## Problem description:
Rewrite the lines as a numbered list, leaving out blank lines. Begin at the line that has "Given: Click the modify all dimensions button" and stop after the line that has "Action: [x=1671, y=58]".

****

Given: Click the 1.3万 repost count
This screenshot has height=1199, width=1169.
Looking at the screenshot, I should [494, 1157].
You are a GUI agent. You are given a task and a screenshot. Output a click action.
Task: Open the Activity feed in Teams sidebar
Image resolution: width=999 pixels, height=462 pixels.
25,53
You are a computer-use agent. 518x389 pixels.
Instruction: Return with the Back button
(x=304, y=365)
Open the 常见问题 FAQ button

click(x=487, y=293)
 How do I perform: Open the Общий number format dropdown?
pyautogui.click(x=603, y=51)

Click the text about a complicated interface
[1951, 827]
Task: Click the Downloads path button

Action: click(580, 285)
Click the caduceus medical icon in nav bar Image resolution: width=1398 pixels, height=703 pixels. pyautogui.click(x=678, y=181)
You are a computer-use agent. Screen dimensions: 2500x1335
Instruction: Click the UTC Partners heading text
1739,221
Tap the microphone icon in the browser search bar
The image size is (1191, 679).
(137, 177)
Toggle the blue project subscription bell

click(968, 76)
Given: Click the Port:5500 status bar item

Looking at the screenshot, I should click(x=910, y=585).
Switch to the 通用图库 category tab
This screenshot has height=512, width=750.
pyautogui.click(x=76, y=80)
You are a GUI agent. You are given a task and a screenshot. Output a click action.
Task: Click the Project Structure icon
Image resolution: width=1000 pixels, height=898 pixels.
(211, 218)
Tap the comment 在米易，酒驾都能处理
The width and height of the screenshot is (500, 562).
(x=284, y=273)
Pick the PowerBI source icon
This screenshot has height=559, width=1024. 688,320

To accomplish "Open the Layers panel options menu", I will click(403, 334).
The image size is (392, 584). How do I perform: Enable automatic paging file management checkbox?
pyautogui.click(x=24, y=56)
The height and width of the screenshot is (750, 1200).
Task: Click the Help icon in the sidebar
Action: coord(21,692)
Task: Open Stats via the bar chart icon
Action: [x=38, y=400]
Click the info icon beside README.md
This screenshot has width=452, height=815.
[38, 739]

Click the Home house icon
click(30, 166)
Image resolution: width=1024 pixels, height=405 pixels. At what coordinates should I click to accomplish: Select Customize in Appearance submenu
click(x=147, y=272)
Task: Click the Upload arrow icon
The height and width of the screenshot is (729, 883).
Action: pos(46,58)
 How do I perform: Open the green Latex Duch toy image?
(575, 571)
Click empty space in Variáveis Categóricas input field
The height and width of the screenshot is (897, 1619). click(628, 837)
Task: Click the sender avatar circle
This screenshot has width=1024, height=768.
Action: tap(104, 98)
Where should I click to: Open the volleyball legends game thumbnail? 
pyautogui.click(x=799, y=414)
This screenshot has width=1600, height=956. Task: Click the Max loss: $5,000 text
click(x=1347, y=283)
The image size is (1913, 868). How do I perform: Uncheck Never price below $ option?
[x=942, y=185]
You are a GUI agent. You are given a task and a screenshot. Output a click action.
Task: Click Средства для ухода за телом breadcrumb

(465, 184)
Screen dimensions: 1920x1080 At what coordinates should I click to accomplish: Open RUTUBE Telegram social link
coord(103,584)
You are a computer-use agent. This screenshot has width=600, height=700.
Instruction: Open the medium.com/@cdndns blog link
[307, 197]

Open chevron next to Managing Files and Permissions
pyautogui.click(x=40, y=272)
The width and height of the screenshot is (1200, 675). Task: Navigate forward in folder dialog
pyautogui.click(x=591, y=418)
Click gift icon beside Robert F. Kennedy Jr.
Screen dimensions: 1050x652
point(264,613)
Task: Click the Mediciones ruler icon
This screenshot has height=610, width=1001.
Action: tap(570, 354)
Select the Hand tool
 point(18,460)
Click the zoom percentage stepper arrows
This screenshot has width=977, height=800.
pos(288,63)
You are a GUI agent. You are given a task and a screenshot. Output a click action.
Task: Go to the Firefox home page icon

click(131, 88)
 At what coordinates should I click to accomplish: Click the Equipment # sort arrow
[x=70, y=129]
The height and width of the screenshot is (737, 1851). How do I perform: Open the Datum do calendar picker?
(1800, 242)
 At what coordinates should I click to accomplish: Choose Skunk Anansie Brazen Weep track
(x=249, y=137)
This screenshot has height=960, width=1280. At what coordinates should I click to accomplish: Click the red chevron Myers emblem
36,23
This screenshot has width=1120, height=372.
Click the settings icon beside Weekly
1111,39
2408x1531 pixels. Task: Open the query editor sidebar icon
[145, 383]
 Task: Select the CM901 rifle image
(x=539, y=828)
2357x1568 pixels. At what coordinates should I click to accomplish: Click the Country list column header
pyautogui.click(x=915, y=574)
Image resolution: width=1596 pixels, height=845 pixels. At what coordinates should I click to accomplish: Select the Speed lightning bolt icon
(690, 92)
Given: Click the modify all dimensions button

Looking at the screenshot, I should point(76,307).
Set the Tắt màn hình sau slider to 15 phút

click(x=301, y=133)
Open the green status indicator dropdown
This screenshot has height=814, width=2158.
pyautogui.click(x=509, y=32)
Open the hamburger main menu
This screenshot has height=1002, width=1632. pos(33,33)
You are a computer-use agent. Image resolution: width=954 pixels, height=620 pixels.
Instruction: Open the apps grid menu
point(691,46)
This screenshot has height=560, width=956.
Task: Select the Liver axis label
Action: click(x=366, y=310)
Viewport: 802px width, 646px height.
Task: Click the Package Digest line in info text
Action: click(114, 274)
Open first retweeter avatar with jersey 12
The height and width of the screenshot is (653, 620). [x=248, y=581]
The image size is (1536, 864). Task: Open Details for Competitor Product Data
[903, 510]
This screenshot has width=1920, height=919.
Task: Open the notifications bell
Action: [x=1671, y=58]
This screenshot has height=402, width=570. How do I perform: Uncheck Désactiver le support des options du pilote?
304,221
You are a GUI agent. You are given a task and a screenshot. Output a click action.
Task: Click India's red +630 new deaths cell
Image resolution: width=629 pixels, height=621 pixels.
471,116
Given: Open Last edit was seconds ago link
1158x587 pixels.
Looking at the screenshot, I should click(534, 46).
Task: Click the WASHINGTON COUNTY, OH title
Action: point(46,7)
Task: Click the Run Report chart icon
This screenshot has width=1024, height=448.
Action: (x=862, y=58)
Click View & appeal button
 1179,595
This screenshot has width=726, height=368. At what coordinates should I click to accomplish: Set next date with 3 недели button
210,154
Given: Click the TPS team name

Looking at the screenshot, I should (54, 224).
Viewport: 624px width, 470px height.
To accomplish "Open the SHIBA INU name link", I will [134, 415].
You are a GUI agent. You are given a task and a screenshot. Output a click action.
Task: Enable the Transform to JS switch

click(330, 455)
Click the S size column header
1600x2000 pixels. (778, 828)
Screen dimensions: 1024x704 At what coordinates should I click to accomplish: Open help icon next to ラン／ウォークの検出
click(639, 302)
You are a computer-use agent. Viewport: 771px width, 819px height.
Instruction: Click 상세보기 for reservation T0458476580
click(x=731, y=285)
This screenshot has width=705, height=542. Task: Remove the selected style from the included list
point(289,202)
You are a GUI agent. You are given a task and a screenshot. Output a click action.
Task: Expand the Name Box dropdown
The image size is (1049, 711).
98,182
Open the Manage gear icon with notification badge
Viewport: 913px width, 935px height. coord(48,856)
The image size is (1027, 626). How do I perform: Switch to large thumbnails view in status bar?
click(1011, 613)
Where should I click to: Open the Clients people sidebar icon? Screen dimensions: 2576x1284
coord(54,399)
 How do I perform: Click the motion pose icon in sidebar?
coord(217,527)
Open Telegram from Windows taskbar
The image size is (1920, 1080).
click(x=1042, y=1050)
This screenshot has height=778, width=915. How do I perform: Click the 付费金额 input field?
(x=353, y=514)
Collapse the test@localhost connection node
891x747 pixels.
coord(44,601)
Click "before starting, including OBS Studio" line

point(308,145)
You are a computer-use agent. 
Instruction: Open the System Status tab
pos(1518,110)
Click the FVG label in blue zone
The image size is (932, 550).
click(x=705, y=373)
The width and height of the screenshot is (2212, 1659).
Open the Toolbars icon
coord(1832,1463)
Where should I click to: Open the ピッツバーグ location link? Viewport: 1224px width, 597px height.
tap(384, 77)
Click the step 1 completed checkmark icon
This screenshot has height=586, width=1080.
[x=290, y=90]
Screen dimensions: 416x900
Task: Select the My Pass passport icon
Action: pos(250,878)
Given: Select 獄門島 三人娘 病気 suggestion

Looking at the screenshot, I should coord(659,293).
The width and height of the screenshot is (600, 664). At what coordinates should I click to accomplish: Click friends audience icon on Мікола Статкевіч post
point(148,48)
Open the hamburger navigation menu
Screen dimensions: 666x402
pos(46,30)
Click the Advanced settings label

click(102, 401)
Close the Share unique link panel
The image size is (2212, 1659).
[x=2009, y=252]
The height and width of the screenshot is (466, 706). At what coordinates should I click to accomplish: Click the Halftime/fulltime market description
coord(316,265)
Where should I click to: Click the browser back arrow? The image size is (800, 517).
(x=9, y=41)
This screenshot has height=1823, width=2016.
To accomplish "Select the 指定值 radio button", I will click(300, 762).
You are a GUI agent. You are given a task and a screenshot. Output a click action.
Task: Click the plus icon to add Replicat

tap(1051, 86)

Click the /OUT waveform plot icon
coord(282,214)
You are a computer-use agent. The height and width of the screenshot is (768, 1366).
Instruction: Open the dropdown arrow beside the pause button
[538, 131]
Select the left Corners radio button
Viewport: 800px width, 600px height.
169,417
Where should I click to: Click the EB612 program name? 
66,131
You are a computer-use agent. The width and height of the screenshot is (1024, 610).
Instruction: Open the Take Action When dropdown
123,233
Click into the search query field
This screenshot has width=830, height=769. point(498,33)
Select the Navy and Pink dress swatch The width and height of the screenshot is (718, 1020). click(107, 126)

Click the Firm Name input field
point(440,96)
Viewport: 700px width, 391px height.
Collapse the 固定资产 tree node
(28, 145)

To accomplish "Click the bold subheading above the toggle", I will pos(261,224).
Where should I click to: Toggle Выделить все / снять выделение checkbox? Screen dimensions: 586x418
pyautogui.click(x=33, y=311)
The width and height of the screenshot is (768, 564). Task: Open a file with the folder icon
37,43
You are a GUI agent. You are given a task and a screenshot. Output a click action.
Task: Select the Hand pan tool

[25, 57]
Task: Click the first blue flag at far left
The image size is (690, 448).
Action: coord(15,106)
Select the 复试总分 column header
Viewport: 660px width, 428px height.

****

## Exercise response:
1. Given: Click the modify all dimensions button
2. Looking at the screenshot, I should point(76,307).
3. Set the Tắt màn hình sau slider to 15 phút
4. click(x=301, y=133)
5. Open the green status indicator dropdown
6. This screenshot has height=814, width=2158.
7. pyautogui.click(x=509, y=32)
8. Open the hamburger main menu
9. This screenshot has height=1002, width=1632. pos(33,33)
10. You are a computer-use agent. Image resolution: width=954 pixels, height=620 pixels.
11. Instruction: Open the apps grid menu
12. point(691,46)
13. This screenshot has height=560, width=956.
14. Task: Select the Liver axis label
15. Action: click(x=366, y=310)
16. Viewport: 802px width, 646px height.
17. Task: Click the Package Digest line in info text
18. Action: click(114, 274)
19. Open first retweeter avatar with jersey 12
20. The height and width of the screenshot is (653, 620). [x=248, y=581]
21. The image size is (1536, 864). Task: Open Details for Competitor Product Data
22. [903, 510]
23. This screenshot has width=1920, height=919.
24. Task: Open the notifications bell
25. Action: [x=1671, y=58]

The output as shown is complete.